Instructions to follow: Only the lines from the one containing "Joshua Tree (661, 2059)" through the one containing "The Eiger Sanction (230, 1593)" should be printed, exactly as they appear below, with both ends included.

Data records:
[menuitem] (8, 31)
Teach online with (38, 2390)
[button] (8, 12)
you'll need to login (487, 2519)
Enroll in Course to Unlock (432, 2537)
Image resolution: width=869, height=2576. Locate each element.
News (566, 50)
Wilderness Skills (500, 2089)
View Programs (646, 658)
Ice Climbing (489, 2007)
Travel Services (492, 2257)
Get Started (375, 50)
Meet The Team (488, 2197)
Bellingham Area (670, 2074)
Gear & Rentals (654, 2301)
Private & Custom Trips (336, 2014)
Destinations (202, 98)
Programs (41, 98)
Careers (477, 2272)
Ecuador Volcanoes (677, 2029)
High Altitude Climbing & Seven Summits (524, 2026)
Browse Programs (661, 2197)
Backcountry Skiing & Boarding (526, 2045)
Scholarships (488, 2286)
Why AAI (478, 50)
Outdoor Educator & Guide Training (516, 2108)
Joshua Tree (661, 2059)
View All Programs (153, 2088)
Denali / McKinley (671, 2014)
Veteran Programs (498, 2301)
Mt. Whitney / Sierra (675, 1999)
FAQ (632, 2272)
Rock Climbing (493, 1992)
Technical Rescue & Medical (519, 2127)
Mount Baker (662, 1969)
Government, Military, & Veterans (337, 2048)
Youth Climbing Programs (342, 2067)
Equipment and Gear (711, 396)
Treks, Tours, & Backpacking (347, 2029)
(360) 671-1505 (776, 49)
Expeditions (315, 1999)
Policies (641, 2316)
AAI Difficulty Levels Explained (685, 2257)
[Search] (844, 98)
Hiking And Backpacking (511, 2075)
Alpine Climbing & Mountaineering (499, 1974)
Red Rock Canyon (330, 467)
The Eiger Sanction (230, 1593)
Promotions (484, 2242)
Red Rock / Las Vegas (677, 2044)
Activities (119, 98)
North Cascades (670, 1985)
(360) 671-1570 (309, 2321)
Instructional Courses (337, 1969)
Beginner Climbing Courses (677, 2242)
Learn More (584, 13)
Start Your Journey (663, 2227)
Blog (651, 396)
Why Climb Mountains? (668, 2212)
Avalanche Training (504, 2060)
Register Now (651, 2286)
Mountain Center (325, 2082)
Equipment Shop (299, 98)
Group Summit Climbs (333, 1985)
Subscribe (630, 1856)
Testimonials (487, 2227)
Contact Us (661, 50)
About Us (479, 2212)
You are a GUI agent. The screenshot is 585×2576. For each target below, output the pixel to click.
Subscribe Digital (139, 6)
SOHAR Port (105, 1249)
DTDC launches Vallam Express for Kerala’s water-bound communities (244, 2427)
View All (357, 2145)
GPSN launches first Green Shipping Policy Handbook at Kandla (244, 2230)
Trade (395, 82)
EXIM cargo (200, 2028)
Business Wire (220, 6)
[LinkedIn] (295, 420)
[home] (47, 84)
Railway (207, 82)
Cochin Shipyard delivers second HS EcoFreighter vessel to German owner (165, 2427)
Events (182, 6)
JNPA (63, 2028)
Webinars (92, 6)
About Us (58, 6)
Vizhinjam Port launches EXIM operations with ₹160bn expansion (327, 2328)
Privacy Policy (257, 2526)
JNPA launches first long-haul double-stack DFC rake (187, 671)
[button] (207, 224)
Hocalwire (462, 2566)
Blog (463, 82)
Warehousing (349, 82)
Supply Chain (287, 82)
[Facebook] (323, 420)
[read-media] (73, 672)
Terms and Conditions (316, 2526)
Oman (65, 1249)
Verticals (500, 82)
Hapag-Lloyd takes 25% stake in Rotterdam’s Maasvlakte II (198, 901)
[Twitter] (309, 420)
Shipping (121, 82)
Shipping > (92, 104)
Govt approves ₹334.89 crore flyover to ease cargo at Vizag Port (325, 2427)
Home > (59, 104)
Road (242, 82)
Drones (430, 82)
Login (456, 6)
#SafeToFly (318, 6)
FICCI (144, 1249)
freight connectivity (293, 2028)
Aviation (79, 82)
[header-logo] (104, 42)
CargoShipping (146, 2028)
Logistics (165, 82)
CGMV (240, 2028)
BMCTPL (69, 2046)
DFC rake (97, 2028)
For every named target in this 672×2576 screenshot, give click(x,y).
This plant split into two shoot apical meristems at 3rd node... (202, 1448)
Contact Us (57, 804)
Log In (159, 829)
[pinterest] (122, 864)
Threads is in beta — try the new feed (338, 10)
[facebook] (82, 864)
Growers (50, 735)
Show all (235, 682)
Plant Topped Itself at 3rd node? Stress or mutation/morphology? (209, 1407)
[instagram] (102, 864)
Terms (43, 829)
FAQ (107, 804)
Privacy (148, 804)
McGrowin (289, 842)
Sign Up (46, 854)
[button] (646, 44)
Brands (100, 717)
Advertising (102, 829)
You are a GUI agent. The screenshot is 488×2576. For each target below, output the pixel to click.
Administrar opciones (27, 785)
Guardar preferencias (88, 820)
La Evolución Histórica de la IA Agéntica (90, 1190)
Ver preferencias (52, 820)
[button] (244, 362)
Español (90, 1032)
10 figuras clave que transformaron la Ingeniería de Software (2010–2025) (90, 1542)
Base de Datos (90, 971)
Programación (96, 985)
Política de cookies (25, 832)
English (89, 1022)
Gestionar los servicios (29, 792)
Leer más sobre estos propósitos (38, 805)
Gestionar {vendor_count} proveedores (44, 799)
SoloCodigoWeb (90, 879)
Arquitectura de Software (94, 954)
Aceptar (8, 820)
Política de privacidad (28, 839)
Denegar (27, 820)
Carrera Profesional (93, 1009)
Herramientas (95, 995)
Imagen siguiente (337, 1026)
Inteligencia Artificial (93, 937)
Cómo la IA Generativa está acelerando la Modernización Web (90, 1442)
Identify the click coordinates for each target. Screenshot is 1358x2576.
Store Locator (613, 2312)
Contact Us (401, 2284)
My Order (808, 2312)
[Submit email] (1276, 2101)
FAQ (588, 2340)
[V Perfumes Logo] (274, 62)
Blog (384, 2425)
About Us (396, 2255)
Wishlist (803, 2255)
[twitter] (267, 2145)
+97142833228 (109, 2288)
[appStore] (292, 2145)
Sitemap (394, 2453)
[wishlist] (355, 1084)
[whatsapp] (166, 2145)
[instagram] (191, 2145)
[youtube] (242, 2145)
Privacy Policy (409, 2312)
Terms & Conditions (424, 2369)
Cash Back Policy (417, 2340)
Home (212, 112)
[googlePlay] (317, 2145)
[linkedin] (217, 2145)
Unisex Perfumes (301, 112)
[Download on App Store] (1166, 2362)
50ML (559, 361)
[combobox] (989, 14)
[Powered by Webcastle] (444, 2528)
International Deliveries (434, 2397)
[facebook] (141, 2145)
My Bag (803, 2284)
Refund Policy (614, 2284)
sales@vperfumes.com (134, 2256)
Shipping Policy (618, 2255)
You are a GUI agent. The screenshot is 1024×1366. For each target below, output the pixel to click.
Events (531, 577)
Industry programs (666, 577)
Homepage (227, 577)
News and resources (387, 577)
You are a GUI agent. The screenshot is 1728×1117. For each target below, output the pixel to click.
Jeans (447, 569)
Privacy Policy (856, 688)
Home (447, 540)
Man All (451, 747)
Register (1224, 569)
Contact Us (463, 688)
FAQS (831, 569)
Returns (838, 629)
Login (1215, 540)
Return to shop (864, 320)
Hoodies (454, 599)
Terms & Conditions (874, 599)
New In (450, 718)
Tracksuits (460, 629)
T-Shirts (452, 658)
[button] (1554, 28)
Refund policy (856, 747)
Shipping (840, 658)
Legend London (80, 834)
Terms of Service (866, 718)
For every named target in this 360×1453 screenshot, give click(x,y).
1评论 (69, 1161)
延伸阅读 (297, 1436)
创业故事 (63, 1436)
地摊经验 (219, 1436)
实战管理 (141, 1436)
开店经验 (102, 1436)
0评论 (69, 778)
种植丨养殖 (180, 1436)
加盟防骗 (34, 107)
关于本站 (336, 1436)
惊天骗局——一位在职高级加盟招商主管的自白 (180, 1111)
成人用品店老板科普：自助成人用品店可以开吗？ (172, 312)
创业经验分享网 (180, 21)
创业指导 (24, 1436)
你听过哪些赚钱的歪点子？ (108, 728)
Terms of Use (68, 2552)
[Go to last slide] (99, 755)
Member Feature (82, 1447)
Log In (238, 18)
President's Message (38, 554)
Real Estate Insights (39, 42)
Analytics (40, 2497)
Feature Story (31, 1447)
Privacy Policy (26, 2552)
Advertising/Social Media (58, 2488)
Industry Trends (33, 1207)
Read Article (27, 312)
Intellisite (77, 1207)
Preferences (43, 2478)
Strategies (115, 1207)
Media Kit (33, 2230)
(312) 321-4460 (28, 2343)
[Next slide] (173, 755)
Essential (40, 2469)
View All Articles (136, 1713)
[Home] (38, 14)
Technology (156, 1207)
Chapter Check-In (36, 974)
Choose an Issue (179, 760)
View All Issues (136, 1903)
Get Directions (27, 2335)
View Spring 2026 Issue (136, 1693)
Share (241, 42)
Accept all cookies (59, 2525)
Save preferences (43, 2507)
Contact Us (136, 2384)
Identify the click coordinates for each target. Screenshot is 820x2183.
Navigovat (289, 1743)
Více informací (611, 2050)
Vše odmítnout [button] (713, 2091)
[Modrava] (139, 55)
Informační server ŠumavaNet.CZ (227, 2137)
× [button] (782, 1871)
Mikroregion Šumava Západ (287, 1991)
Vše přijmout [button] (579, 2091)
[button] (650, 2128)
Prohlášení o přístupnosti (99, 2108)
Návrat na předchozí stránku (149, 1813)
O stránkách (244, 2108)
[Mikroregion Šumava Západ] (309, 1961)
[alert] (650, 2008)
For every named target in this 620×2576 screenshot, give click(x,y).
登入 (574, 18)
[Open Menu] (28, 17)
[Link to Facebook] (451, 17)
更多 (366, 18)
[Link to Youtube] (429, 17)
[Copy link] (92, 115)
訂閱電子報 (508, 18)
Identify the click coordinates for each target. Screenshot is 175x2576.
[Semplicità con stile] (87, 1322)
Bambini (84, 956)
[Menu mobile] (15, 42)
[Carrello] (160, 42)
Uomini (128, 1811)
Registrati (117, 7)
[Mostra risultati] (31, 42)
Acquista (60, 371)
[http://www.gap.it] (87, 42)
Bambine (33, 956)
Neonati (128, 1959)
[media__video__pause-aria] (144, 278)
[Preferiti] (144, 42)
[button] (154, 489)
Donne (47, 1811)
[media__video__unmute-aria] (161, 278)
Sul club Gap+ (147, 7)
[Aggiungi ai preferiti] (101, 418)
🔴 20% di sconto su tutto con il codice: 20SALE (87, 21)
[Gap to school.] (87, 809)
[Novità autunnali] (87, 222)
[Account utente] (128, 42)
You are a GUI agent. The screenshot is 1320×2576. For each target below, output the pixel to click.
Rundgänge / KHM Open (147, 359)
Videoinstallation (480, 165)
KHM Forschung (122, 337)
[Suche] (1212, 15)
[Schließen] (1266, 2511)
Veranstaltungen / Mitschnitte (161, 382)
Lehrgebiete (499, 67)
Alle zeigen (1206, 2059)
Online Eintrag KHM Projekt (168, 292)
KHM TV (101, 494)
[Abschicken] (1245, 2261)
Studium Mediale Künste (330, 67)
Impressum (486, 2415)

Final answer:
Joshua Tree (661, 2059)
View All Programs (153, 2088)
Denali / McKinley (671, 2014)
Veteran Programs (498, 2301)
Mt. Whitney / Sierra (675, 1999)
FAQ (632, 2272)
Rock Climbing (493, 1992)
Technical Rescue & Medical (519, 2127)
Mount Baker (662, 1969)
Government, Military, & Veterans (337, 2048)
Youth Climbing Programs (342, 2067)
Equipment and Gear (711, 396)
Treks, Tours, & Backpacking (347, 2029)
(360) 671-1505 (776, 49)
Expeditions (315, 1999)
Policies (641, 2316)
AAI Difficulty Levels Explained (685, 2257)
[Search] (844, 98)
Hiking And Backpacking (511, 2075)
Alpine Climbing & Mountaineering (499, 1974)
Red Rock Canyon (330, 467)
The Eiger Sanction (230, 1593)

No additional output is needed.